New Process to Decide Federal Funding for Alzheimer’s Research

An experienced recruiter and entrepreneur, Scott Robarge most recently founded Another8, a recruiting firm that primarily acquires talent for quickly evolving technology companies. Outside of his professional endeavors, Scott Robarge supports the work of the Alzheimer’s Association.

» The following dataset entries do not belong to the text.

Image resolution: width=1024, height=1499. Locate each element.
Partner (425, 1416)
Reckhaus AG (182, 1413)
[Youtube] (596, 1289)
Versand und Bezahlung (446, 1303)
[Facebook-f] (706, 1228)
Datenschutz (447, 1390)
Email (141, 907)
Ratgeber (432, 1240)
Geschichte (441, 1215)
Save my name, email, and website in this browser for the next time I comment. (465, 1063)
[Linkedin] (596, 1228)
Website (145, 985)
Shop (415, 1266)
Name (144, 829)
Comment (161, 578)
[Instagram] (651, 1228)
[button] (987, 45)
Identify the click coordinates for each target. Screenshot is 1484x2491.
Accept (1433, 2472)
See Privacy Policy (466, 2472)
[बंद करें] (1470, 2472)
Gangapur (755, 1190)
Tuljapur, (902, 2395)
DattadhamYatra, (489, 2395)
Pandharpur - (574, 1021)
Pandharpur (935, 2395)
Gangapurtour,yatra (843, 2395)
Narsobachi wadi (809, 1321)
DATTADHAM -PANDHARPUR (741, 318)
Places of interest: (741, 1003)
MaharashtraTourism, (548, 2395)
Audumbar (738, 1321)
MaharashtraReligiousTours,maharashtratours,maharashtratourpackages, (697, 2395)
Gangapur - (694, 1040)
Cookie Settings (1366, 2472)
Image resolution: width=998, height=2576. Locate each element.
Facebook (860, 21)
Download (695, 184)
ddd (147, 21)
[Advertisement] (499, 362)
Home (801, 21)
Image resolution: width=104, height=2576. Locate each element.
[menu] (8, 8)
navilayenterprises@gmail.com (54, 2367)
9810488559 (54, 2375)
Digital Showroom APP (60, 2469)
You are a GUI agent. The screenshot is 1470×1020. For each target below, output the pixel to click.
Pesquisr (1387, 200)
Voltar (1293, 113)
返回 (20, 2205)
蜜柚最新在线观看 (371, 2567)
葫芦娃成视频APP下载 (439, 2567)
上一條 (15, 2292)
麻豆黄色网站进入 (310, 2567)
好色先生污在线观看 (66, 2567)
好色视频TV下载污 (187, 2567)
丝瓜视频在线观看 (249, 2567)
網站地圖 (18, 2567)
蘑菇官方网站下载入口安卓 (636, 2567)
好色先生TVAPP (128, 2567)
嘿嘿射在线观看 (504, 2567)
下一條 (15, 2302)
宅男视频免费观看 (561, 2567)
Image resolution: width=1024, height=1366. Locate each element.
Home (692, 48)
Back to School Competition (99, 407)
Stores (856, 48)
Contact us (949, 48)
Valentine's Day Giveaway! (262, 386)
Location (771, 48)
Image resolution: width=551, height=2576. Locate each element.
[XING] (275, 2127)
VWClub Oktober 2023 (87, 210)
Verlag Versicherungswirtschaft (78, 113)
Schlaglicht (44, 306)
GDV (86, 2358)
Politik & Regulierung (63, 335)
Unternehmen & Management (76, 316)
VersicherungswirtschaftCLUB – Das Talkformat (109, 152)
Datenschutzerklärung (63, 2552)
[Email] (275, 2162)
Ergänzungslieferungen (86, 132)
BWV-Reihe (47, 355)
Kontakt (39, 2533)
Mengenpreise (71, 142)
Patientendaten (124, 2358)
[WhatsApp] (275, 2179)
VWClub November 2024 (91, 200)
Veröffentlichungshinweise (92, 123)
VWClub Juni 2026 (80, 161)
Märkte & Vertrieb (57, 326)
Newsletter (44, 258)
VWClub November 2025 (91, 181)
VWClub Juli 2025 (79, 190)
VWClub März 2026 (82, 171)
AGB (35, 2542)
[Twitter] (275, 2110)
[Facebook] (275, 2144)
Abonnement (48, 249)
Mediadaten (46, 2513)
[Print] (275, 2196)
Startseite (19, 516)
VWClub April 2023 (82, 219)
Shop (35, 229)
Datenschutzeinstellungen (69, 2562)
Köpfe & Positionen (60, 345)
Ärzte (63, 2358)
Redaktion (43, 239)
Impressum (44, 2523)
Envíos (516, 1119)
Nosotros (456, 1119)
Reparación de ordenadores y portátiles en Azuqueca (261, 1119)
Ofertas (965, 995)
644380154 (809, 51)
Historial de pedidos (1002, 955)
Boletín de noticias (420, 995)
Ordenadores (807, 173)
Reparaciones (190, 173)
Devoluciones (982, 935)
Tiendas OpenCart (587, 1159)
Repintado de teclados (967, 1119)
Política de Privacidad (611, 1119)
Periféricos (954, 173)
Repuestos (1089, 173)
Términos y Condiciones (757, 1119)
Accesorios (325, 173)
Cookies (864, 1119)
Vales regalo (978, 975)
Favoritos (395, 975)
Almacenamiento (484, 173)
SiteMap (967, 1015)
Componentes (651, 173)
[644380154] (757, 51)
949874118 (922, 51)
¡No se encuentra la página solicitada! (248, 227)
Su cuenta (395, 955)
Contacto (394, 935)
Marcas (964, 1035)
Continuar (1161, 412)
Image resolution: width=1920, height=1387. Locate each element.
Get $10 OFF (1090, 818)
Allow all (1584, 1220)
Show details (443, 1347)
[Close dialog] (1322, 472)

The Alzheimer’s Association recently celebrated a new provision under the Alzheimer’s Accountability Act that will ensure Congress is provided with scientific information before deciding funding levels for Alzheimer’s research. Approved by Congress for the 2015 fiscal year, the Alzheimer’s Accountability Act establishes a formal process for determining funding levels every year through 2025, and appropriators will utilize research from the nation’s leading Alzheimer’s scientists to make funding decisions. The new provision is designed to help researchers gain the funding necessary to accomplish the main objective of the National Plan to Address Alzheimer’s Disease, which is to discover ways to prevent and successfully treat Alzheimer’s disease by 2025.

In a press release, the Alzheimer’s Association also noted that the 2015 funding bill granted $25 million in additional funding for Alzheimer’s research. The Alzheimer’s Association stated the resulting $591 million in annual federal funding falls short of the $2 billion a year that scientists estimate is required to meet the National Alzheimer’s Plan’s 2025 goal.